OBJECTIVE: Set down, word for word, the passage of the termination-of-employment text below, starting with "4.1. Termination without" and going on through "in this Agreement.".

4. TERMINATION OF EMPLOYMENT:

4.1. Termination without Cause or by the Executive. The Company may, in its sole
discretion terminate the Executive’s employment without Cause at any time upon
thirty (30) days prior written Notice of Termination. The Executive may, in his
sole discretion, terminate his employment with the Company (Other than for Good
Reason or following a Change in Control as set forth below) at any time upon
thirty (30) days prior written Notice of Termination. The Executive shall also
have the right to terminate his employment for Good Reason in accordance with
the requirements set forth in this Agreement.

4.2. Death or Disability. The Executive’s employment shall terminate
automatically upon the Executive’s death during the Employment Period. If the
Company determines in good faith that the Executive is disabled as a result of a
Disability, it may give to the Executive written notice in accordance with
Section 7.1 of its intention to terminate the Executive’s employment. In such
event, the Executive’s employment with the Company shall terminate effective on
the 30th day after receipt of such notice by the Executive (the “Disability
Effective Date”), provided that, within the 30 days after such receipt,
Executive shall not have returned to full-time performance of the Executive’s
duties. If the Executive’s employment terminates as a result of the Executive’s
Death or Disability, such termination shall be a termination other than for
Cause.

DATA PROVIDED:
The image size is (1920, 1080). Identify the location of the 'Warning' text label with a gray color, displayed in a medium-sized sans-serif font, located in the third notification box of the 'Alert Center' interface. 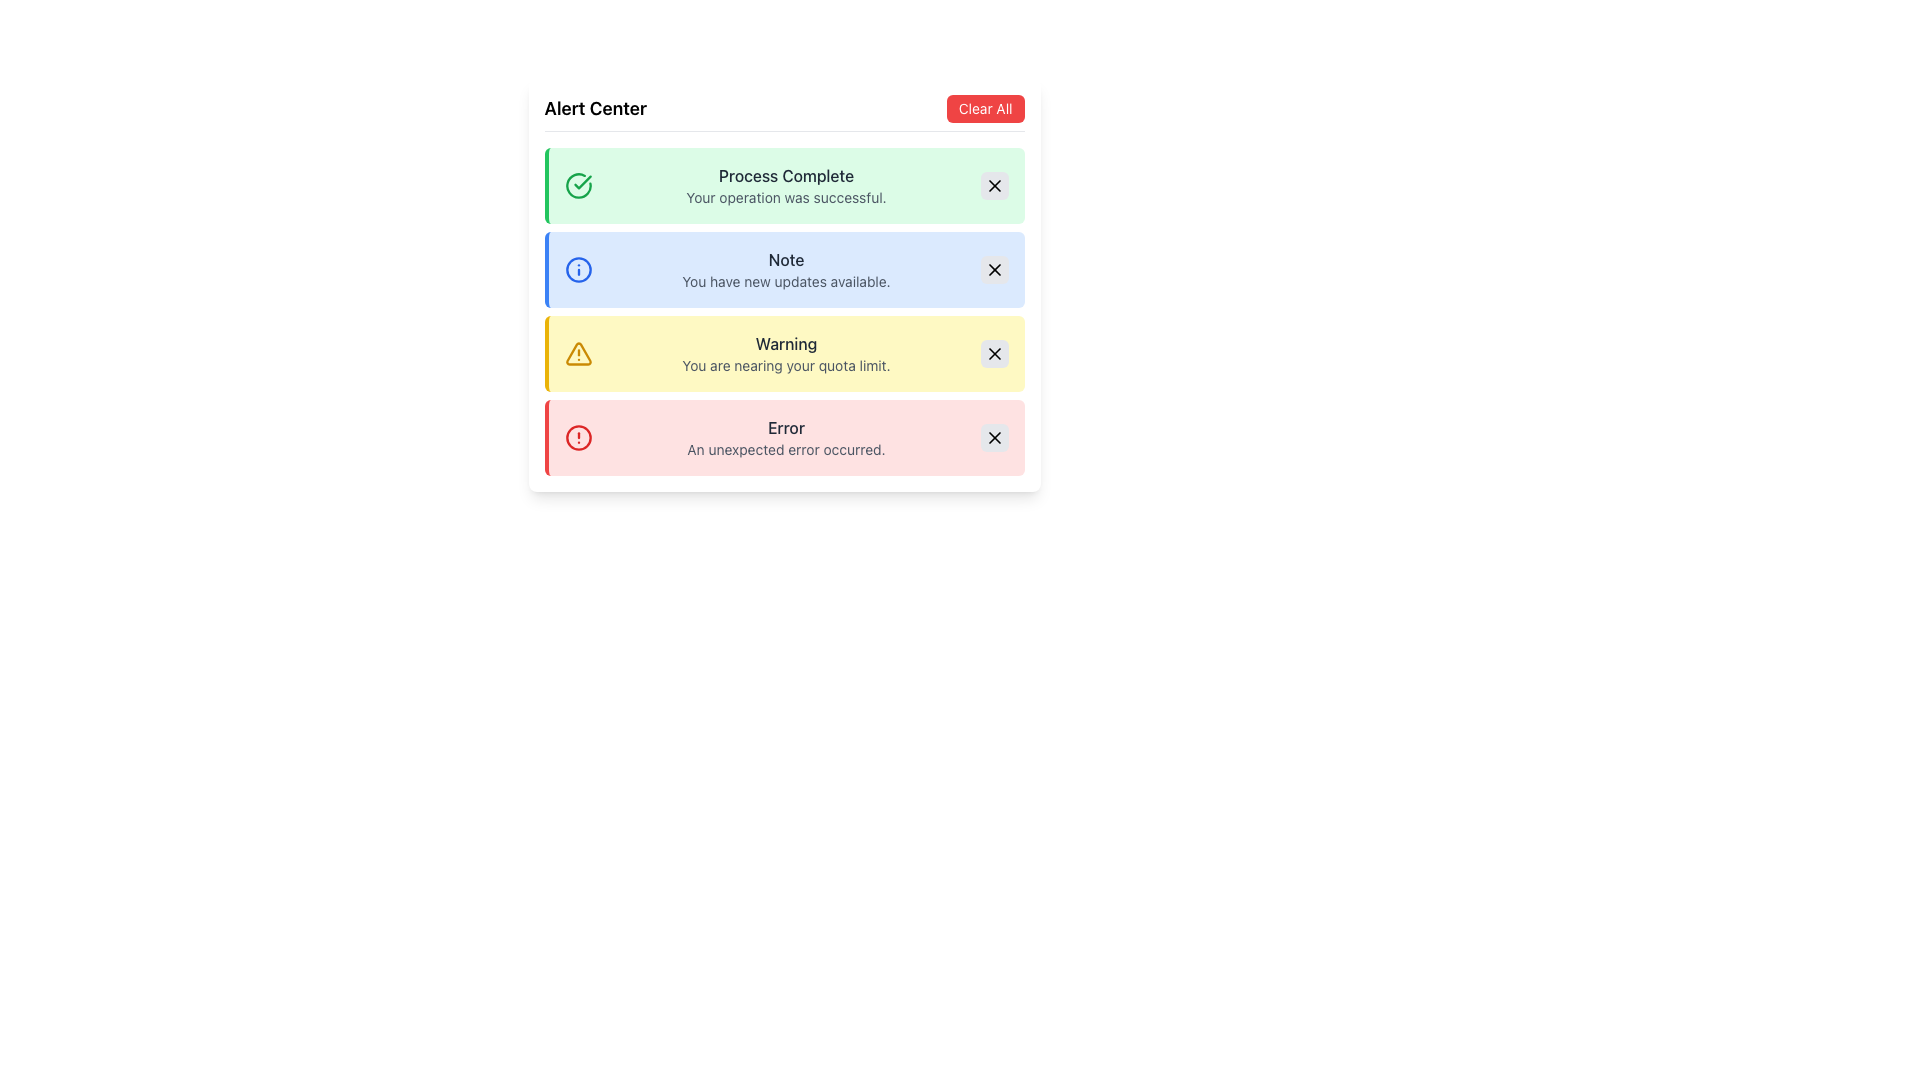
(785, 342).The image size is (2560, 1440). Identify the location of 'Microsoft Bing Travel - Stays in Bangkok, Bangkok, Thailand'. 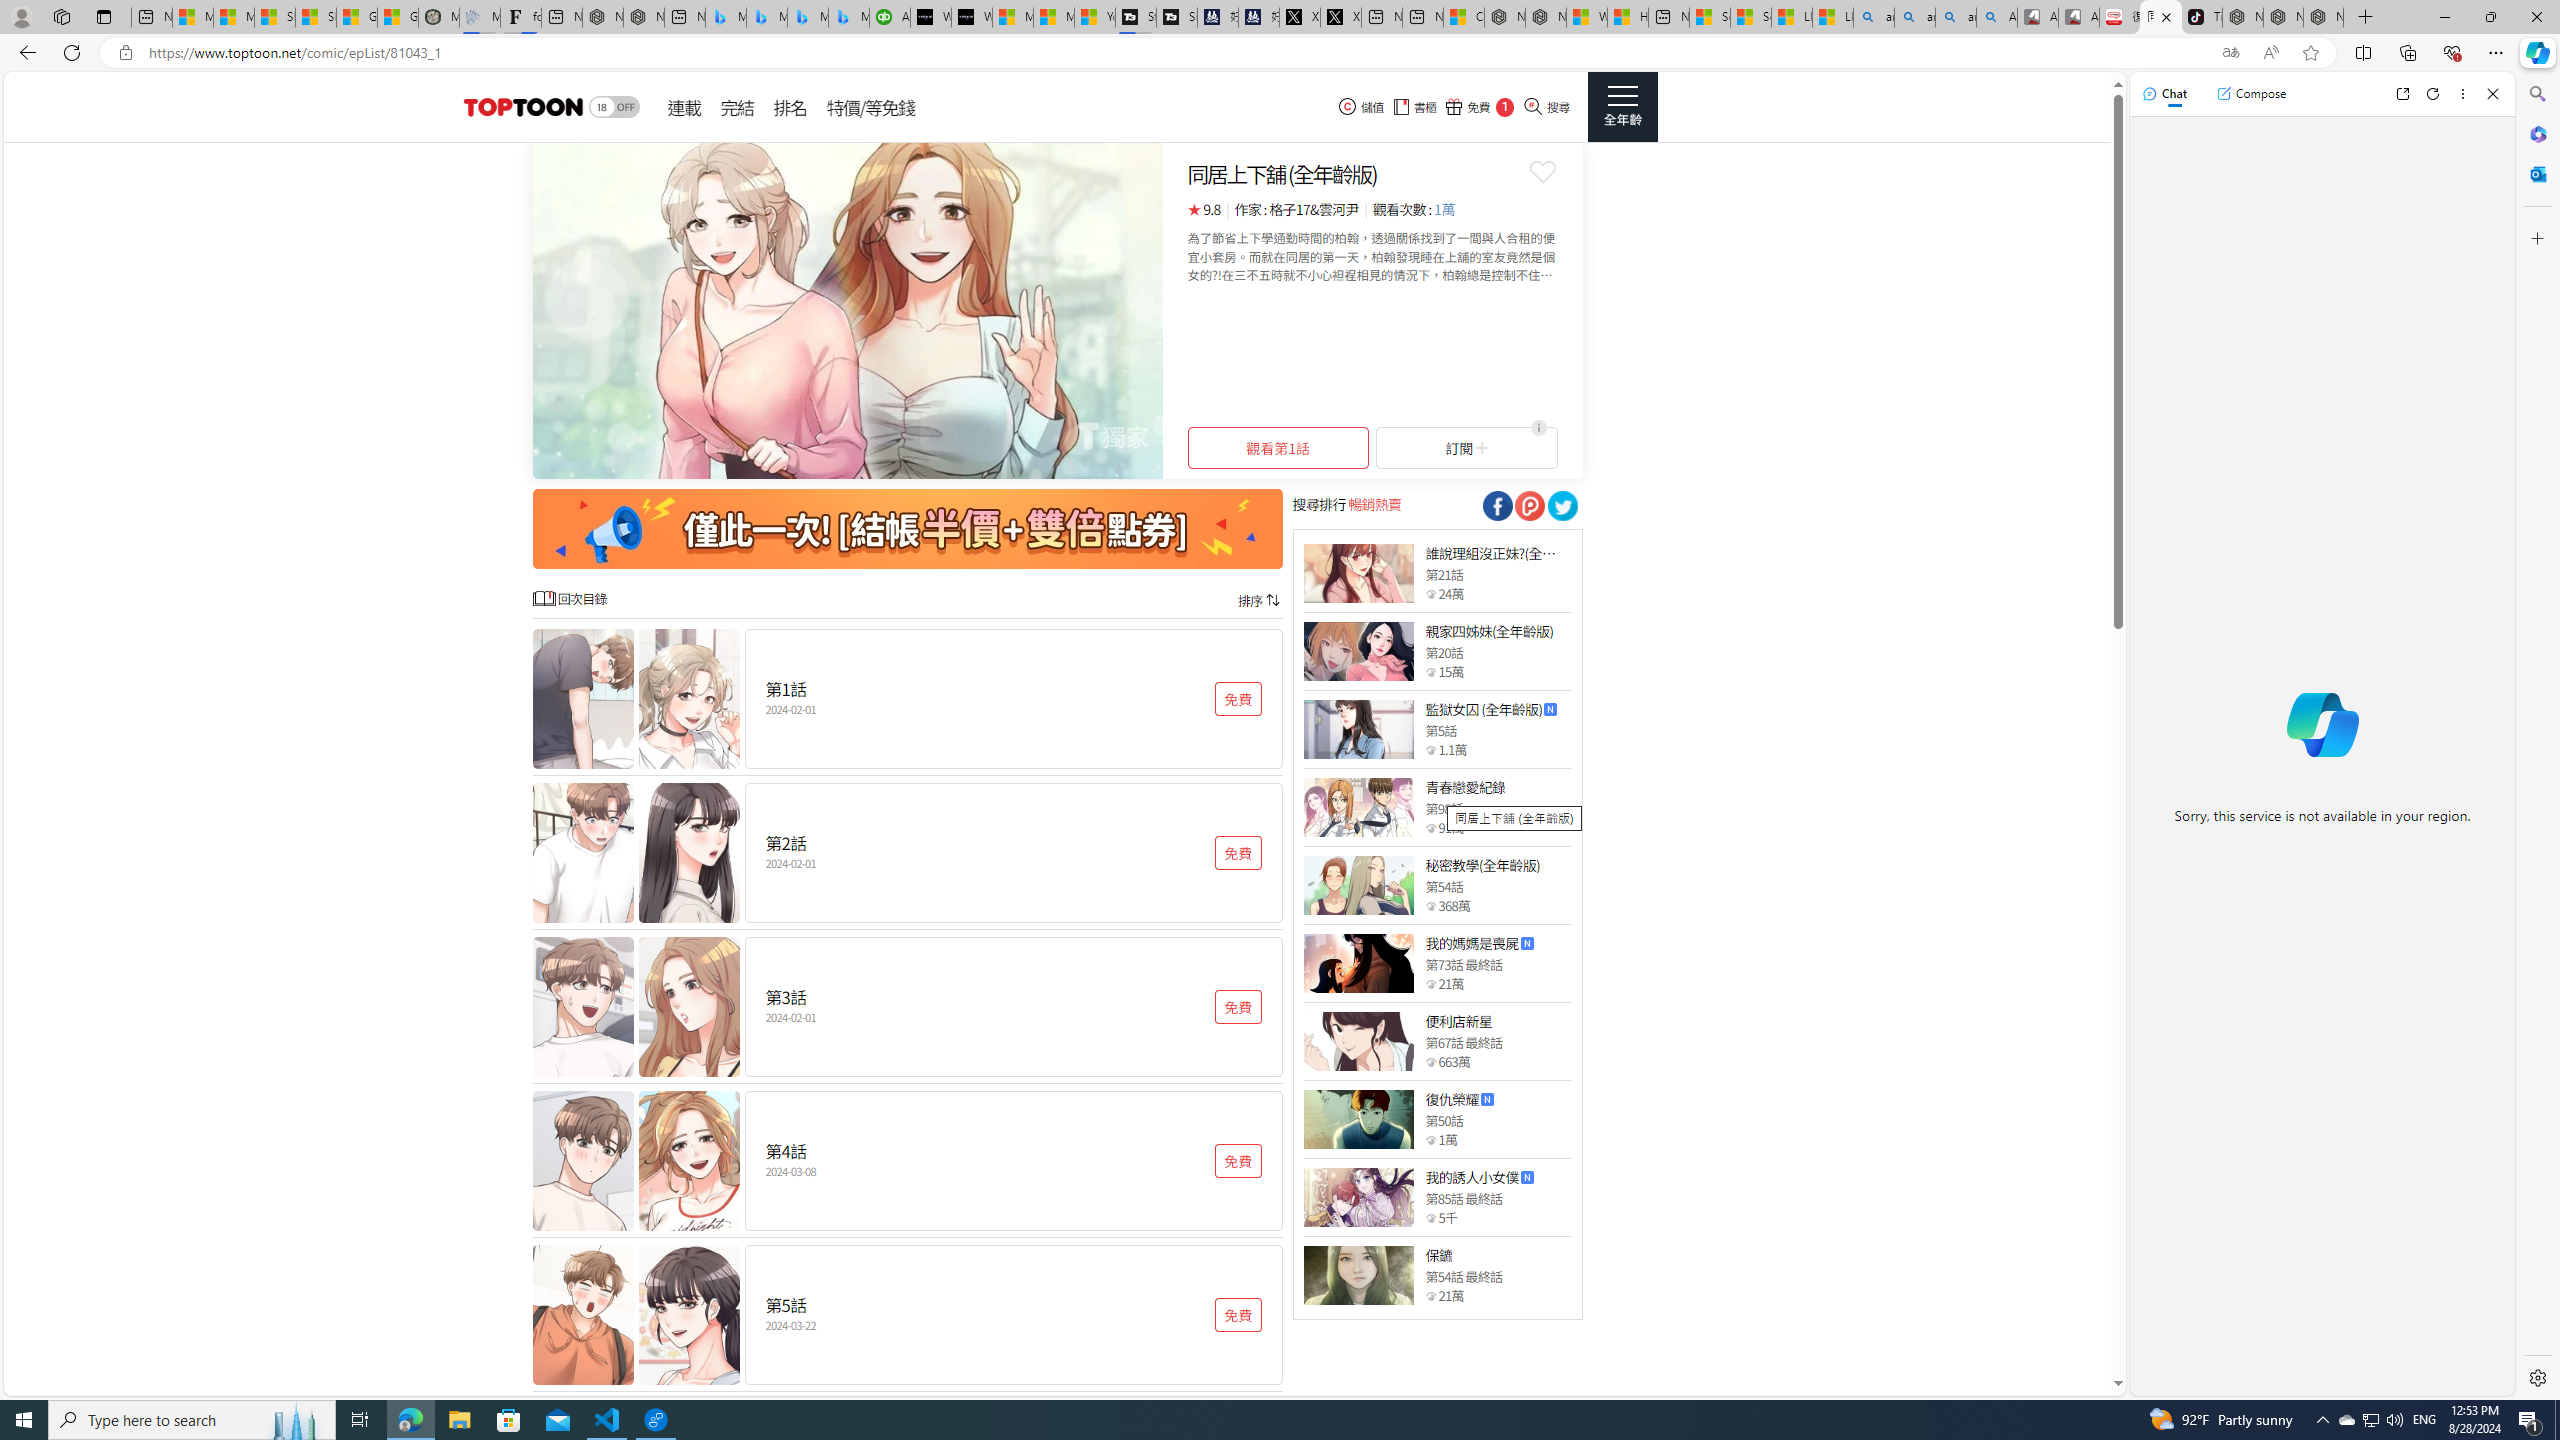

OUTPUT BELOW:
4.1. Termination without Cause or by the Executive. The Company may, in its sole
discretion terminate the Executive’s employment without Cause at any time upon
thirty (30) days prior written Notice of Termination. The Executive may, in his
sole discretion, terminate his employment with the Company (Other than for Good
Reason or following a Change in Control as set forth below) at any time upon
thirty (30) days prior written Notice of Termination. The Executive shall also
have the right to terminate his employment for Good Reason in accordance with
the requirements set forth in this Agreement.